Hegel’s dialectic is more a spiral than a circle. While the end of each exposition posits the beginning, the formal immediate beginning is not the same as the purely categorical recursively-posited beginning. The movement of thought from the abstract to the concrete as in Hegel’s Phenomenology of Spirit, for instance, is the retracing of steps Spirit has already trekked. We are observing, from a transcendental perspective, what has happened absolutely immanently. Our analysis takes the form of a linear exposition, whereas the movements described are all immanent to one another and presuppose one another. ‘Tarrying with the negative’—or Spirit’s absolute disruption—concerns the fact that Spirit can maintain all of these dissident moments, at once, within one another to an absolute degree—and how Spirit shits it all out again, alienating/externalizing its immanent Being from (out of) itself. The negative is the maintenance of absolute contradiction, absolutely, assumed by cognition from the very beginning.
The immediate “beginning” of any of Hegel’s critiques is, for this reason, only a formal beginning. There really is no point of entry into the absolute self-contained immanence of totality’s mediately-immediate unity. The absolute contradiction between transcendental analysis and its purely immanent object (and the horrible impossibility of analysis that results from said contradiction) is in fact the Idea-qua-Idea. The formal beginning is problematic precisely because it is a beginning. The procession of the dialectic is truly the cancelling of the beginning as the beginning and the inclusion of (and not the abolition of) its self-concept into totality.

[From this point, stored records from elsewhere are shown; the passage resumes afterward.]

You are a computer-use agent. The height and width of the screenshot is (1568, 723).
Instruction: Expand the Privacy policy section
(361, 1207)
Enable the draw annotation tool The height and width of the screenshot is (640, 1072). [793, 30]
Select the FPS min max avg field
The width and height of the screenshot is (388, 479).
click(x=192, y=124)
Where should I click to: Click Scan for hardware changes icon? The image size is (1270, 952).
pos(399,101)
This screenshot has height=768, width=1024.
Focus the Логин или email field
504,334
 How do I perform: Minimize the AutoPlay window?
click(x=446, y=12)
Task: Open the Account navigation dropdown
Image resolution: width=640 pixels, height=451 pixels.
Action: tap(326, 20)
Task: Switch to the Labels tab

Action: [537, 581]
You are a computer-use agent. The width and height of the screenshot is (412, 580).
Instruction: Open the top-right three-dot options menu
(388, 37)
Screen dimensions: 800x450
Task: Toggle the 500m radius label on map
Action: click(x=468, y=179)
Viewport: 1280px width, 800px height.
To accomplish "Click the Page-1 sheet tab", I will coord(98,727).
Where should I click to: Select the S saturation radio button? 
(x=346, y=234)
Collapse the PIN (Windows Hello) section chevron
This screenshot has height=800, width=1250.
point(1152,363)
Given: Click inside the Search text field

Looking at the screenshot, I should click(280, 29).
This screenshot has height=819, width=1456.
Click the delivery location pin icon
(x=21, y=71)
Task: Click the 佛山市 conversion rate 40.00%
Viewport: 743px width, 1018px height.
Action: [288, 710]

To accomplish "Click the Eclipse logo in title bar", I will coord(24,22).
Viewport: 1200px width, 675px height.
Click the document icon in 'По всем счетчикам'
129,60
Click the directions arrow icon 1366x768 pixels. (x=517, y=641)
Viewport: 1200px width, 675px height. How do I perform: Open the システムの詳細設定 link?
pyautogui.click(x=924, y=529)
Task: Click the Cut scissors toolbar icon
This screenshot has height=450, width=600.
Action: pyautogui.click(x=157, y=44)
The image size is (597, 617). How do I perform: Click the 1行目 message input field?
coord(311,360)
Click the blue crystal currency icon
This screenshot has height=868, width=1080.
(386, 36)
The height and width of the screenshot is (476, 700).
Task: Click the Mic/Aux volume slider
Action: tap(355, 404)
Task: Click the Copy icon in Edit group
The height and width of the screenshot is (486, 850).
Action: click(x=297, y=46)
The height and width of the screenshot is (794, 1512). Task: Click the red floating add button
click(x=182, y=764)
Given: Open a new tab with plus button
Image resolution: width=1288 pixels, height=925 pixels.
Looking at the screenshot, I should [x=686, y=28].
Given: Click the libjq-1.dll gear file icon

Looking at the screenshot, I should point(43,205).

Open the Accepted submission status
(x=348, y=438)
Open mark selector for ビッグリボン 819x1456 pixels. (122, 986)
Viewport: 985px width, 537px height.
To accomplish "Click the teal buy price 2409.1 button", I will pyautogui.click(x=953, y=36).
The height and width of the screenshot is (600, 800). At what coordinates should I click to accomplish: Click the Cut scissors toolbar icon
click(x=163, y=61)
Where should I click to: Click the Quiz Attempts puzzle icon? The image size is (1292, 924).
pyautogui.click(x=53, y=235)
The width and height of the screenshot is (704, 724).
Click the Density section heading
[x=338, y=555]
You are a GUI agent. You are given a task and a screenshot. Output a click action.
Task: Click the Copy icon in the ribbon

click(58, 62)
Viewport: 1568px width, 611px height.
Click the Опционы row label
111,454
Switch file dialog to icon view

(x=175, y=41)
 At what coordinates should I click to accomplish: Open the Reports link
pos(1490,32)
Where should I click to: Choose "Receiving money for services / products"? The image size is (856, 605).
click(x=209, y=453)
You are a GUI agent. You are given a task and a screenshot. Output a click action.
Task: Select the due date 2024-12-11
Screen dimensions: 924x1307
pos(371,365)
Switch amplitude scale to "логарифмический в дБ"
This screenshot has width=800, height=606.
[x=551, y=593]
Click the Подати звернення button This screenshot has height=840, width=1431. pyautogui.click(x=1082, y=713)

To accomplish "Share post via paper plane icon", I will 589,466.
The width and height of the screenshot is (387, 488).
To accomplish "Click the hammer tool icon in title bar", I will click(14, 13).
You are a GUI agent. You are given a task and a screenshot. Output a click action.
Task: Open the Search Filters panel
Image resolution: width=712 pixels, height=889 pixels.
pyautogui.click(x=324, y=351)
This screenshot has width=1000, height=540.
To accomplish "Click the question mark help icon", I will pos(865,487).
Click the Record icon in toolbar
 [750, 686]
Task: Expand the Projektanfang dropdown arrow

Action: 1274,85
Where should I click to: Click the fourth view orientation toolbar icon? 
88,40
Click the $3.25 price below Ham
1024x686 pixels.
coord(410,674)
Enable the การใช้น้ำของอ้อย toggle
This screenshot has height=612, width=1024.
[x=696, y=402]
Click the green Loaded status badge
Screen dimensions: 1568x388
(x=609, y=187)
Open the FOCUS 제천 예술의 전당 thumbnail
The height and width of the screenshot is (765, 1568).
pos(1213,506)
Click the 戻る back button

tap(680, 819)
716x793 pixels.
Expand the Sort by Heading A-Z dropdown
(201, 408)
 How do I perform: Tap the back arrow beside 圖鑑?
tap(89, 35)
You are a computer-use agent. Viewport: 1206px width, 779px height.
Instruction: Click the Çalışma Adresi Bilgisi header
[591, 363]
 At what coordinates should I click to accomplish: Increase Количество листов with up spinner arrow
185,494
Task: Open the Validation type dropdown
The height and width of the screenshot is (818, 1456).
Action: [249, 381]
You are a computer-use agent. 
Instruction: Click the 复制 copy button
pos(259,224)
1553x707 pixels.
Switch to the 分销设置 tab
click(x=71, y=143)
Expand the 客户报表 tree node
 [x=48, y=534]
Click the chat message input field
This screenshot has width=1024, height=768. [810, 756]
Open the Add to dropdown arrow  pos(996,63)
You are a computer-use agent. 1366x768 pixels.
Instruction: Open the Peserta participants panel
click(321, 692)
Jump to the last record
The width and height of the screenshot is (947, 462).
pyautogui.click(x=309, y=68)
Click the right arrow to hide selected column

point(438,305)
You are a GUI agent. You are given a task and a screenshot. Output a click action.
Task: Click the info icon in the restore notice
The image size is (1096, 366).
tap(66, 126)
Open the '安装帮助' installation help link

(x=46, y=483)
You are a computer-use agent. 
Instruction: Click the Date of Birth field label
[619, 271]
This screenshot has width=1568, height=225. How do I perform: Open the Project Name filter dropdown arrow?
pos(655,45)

The Absolute, then, resides most clearly not in the triumph of analysis, but in its failure. It is not a positive telos, nor does it posit tautology. It cancels the idea of “beginning” and “end” in its miserable defeat, thus bringing us out of knowledge and into a quintessentially negative Truth.
1 Alfred Schmidt, The Concept of Nature in Marx, trans. Ben Fowkes (London: NLB, 1971), 23-24.
2 Ross Speer, Aleatory Materialism (Oxford: University of Oxford, 2018), 27.
3 Louis Althusser, Essays in Self-Criticism (London: NLB, 1976), 181.
4 Louis Althusser, Reading Capital, trans. Ben Brewster & David Fernbach (London: Verso, 1997), 87.
5 G.W.F. Hegel, The Phenomenology of Spirit, trans. Michael Inwood (Oxford: Oxford University Press, 2018), 11.
6 Dieter Henrich, Between Kant and Hegel (Cambridge: Harvard University Press, 2003), 289.
7 Friedrich Hölderlin, “Judgement and Being”, trans. Jacqueline Mariña (2018), 1.
8 G.W.F. Hegel, Philosophy of Right, trans. T.M. Knox (Oxford: Oxford University Press, 1978), 10.
9 G.W.F. Hegel, Lectures on The History of Philosophy: Volume III, trans. E.S. Haldane & Frances H. Simson (London: Routledge & Kegan Paul Ltd, 1955). 551-552.
10 G.W.F. Hegel, The Science of Logic, trans. George di Giovanni (Cambridge: Cambridge University Press, 2010), 94-95.
11 Adrian Johnston, A New German Idealism (New York: Columbia University Press, 2018), 81.
11 Theodor Adorno, Lectures on Negative Dialectics, trans. Rodney Livingstone (Cambridge: Polity Press, 2008), 27.